Task description – Reproduce every line of the records below verbatim, leaving the pictures out.

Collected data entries
————
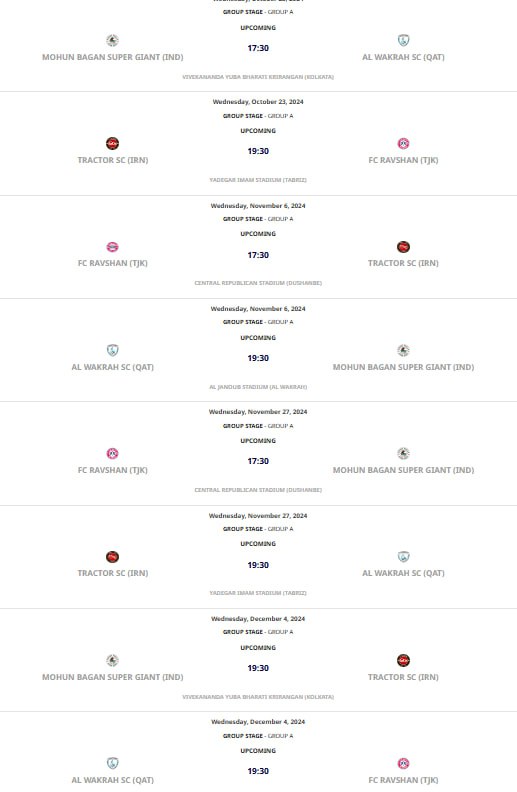Click Mohun Bagan crest in 17:30 Kolkata match
Screen dimensions: 517x792
pyautogui.click(x=112, y=40)
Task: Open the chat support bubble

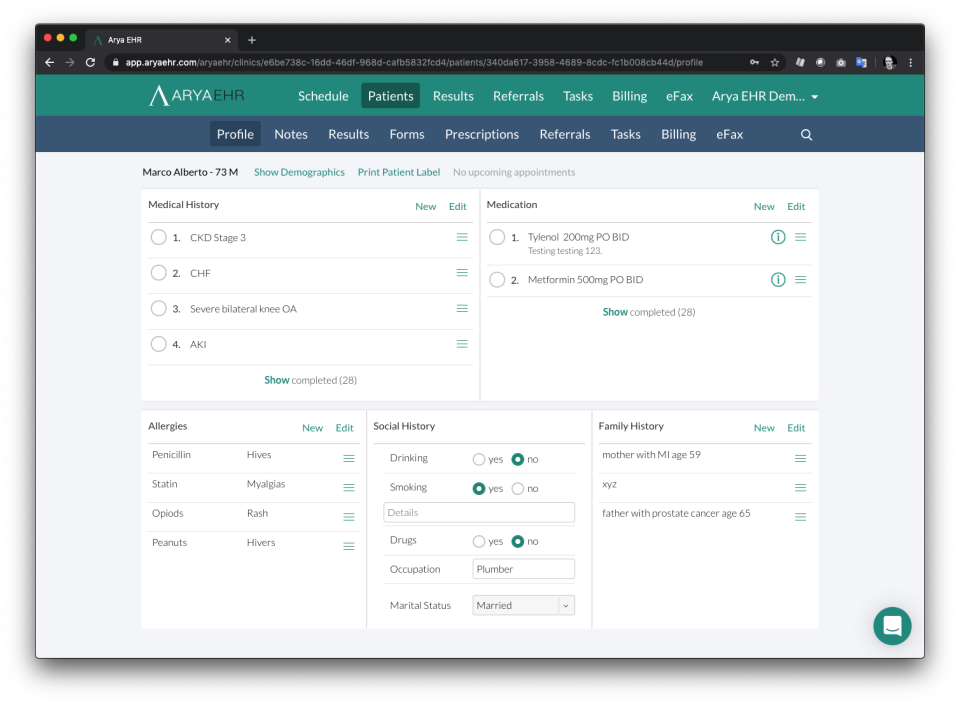Action: 892,626
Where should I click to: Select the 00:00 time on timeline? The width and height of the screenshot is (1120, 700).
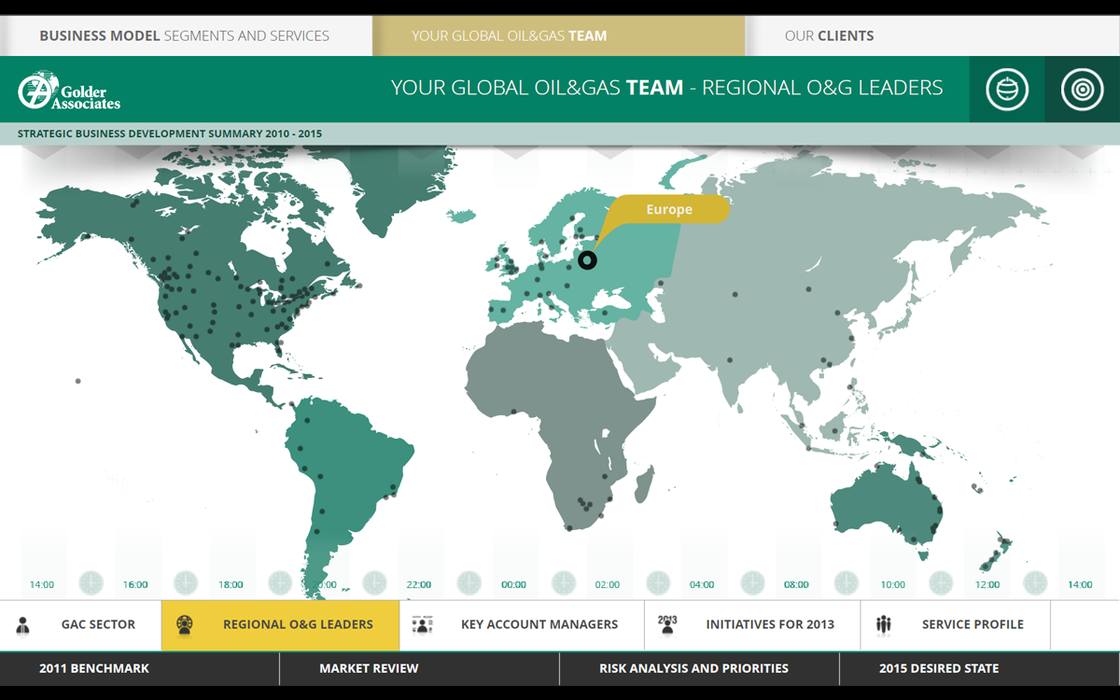point(514,585)
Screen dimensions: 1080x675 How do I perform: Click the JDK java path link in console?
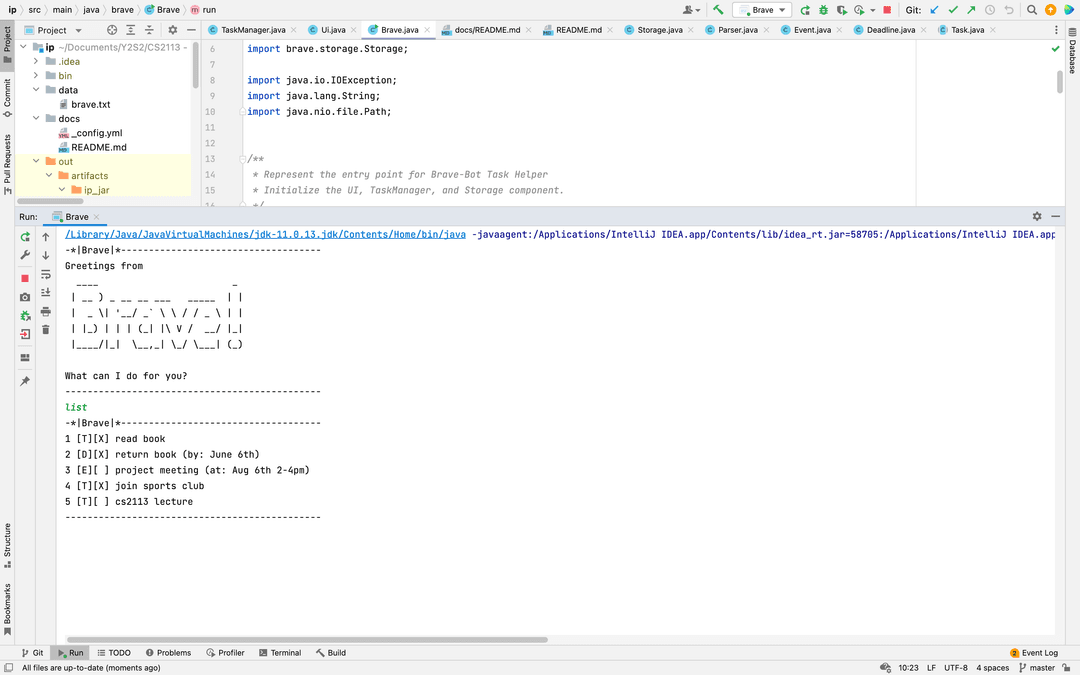(265, 235)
————
Task solution –
Click Mohun Bagan crest in 17:30 Kolkata match
Screen dimensions: 517x792
pyautogui.click(x=112, y=40)
Task: Open the chat support bubble

Action: 892,626
Where should I click to: Select the 00:00 time on timeline? The width and height of the screenshot is (1120, 700).
point(514,585)
Screen dimensions: 1080x675 How do I perform: Click the JDK java path link in console?
(265, 235)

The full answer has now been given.